Religion and the Rise of Modern Culture
Autor Louis Dupréen Limba Engleză Paperback – 29 feb 2008
Religion and the Rise of Modern Culture describes and analyzes changing attitudes toward religion during three stages of modern European culture: the Renaissance, the Enlightenment, and the Romantic period. Louis Dupré is an expert guide to the complex historical and intellectual relation between religion and modern culture.

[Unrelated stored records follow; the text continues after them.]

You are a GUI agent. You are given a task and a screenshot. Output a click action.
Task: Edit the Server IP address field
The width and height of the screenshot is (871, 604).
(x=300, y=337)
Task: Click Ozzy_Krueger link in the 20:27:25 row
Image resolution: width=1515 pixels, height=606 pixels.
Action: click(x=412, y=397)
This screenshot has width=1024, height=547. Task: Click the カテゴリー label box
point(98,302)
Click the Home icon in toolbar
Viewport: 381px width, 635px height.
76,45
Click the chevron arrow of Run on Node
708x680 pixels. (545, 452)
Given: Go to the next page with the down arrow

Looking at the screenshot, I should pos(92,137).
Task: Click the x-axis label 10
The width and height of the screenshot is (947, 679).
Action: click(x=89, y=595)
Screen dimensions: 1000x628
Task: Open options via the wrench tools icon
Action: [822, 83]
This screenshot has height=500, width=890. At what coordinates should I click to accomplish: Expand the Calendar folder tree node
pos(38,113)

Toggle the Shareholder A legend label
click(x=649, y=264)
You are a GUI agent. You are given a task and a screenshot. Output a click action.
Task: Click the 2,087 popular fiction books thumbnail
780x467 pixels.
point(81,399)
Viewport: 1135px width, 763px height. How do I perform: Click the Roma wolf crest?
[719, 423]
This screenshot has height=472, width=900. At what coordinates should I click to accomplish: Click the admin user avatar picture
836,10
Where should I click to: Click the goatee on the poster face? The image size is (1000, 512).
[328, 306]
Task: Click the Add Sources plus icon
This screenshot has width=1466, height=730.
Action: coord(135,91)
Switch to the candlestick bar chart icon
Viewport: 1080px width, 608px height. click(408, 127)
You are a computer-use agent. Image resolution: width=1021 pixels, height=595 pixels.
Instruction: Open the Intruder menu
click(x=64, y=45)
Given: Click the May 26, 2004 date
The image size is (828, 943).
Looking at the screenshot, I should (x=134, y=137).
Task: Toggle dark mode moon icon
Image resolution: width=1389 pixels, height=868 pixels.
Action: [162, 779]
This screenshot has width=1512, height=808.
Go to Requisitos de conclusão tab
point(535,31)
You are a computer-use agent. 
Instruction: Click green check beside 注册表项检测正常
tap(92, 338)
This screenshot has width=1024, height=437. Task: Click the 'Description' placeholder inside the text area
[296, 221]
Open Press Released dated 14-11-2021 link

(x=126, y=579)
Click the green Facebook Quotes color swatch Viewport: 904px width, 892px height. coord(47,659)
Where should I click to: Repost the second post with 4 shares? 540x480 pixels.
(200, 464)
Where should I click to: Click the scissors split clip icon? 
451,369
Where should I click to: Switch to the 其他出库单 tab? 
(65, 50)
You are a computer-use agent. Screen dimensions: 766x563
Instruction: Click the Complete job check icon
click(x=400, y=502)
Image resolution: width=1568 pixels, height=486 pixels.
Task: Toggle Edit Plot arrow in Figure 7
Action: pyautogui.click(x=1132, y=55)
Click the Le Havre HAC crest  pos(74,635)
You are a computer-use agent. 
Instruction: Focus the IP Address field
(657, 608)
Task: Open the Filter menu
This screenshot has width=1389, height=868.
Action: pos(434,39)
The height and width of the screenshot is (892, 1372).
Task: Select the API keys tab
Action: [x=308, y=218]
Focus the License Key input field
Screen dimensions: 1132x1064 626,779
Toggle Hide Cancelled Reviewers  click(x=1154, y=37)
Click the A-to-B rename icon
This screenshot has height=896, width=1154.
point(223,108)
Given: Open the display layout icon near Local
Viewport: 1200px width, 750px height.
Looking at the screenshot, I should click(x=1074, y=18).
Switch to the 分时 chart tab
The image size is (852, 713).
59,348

Dupré begins by tracing the weakening of the Christian synthesis. At the end of the Middle Ages intellectual attitudes toward religion began to change. Theology, once the dominant science that had integrated all others, lost its commanding position. After the French Revolution, religion once again played a role in intellectual life, but not as the dominant force. Religion became transformed by intellectual and moral principles conceived independently of faith. Dupré explores this new situation in three areas: the literature of Romanticism (illustrated by Goethe, Schiller, and Hölderlin); idealist philosophy (Schelling); and theology itself (Schleiermacher and Kierkegaard). Dupré argues that contemporary religion has not yet met the challenge presented by Romantic thought.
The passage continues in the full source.